The OCS concentrations were substantially lower in human serum samples from the same region (Carrizo et al., 2009): 63 ng/g in maternal serum, 25 ng/g and 17 ng/g in newborn arterial and cord sera, respectively. Cord serum exhibited a more diverse isomer profile, including α-HxCS (2.2 ng/g) and several minor HxCS isomers (<0.7 ng/g), indicating potential prenatal exposure. As with the sediment samples, GC-NICI-MS enhanced sensitivity and isomer separation, proving the usefulness of this technique for trace-level detection in biological matrices. These findings highlight the risk of maternal-fetal transfer and in utero exposure to airborne chlorinated pollutants near industrial sources.
5. Conclusions
CSs, especially OCS, have emerged as persistent and bioaccumulative contaminants that have significant implications for both environmental and human health. The presence of chlorinated organic compounds across sediments, fishery organisms, and human samples indicates not only widespread historical deposition but ongoing exposure, underscoring the need for sustained surveillance and effective source control. Thus, understanding the industrial origins and environmental pathways of CSs is essential for designing mitigation and regulatory strategies.
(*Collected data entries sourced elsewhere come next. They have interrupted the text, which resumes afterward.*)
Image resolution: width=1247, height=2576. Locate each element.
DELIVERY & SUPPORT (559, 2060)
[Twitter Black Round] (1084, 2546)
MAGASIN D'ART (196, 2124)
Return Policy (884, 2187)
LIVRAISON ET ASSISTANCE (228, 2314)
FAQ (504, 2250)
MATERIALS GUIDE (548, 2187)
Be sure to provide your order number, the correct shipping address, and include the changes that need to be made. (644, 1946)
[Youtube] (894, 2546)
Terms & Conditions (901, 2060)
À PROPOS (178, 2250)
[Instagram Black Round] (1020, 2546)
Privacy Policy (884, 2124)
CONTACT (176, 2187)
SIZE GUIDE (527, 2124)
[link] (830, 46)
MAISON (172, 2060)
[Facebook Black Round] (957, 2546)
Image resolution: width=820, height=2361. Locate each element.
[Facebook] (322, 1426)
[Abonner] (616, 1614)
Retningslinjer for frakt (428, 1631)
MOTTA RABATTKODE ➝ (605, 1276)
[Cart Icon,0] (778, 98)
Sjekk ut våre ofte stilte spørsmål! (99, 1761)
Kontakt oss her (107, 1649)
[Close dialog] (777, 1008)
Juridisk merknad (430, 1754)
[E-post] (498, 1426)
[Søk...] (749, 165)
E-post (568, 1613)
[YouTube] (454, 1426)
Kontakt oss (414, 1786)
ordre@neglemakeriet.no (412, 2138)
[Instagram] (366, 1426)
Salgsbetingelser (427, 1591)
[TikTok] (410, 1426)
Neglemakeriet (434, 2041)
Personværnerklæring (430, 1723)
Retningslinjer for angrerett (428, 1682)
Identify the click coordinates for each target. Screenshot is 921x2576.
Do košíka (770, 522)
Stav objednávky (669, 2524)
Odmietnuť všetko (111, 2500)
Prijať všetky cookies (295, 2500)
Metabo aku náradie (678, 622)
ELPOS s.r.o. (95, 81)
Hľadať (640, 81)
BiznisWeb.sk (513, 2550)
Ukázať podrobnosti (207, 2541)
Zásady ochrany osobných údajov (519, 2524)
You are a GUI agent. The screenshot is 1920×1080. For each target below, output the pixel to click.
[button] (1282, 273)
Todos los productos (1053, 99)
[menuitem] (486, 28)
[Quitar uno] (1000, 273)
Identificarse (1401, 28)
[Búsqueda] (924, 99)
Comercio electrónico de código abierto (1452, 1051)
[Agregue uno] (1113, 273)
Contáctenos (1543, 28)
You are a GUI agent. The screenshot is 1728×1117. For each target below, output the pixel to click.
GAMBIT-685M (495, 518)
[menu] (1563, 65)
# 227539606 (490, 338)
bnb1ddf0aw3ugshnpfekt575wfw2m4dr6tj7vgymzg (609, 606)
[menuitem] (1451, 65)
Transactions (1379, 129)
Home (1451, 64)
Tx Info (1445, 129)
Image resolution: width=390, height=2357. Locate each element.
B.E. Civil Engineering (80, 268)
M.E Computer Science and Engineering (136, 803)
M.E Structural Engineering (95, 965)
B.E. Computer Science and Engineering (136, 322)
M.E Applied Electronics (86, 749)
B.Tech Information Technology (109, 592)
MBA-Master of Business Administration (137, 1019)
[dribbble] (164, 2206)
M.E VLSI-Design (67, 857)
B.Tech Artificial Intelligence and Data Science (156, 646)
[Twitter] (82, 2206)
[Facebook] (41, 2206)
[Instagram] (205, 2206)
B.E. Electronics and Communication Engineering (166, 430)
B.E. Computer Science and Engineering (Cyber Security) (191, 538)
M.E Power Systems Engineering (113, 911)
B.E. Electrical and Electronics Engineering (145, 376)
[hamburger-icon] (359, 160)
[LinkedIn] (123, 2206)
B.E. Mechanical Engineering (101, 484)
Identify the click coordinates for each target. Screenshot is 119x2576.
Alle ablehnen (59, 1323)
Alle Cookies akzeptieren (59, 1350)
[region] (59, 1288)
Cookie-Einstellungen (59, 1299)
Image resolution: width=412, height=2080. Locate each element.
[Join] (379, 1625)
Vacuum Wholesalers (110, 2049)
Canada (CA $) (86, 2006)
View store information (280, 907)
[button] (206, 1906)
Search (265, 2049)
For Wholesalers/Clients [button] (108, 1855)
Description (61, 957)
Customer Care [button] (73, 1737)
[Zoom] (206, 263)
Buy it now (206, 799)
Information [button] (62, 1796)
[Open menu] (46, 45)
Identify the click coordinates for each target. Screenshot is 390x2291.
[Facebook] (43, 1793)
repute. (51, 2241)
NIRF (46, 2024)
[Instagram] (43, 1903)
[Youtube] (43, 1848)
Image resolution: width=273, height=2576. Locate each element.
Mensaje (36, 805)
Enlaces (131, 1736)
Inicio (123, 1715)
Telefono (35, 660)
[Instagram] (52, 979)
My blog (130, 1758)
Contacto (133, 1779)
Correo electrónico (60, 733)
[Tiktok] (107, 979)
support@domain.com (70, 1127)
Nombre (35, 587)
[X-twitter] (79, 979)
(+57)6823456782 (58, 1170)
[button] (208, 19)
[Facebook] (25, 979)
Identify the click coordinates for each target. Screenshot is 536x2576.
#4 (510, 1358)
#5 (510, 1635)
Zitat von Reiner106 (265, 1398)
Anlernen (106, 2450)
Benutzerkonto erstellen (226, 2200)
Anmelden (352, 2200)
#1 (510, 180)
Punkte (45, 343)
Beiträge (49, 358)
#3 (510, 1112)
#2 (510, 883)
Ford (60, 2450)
Analytical advancements have expanded the capability to qualify and quantify CSs within complex matrices; however, achieving reliable method validation and optimal sensitivity remains a challenge, underscoring the need for further refinement of high-resolution techniques that can simultaneously capture multiple congeners.
Further research should strengthen toxicological evaluations to clarify ecological and human health impacts and integrate these finding into comprehensive risk assessments. By combining current knowledge on sources, occurrence, and analytical methods, this review provides a framework for addressing critical knowledge gaps and supporting strategies to minimize CS contamination in ecosystems and food chains, ultimately protecting both environmental and public health.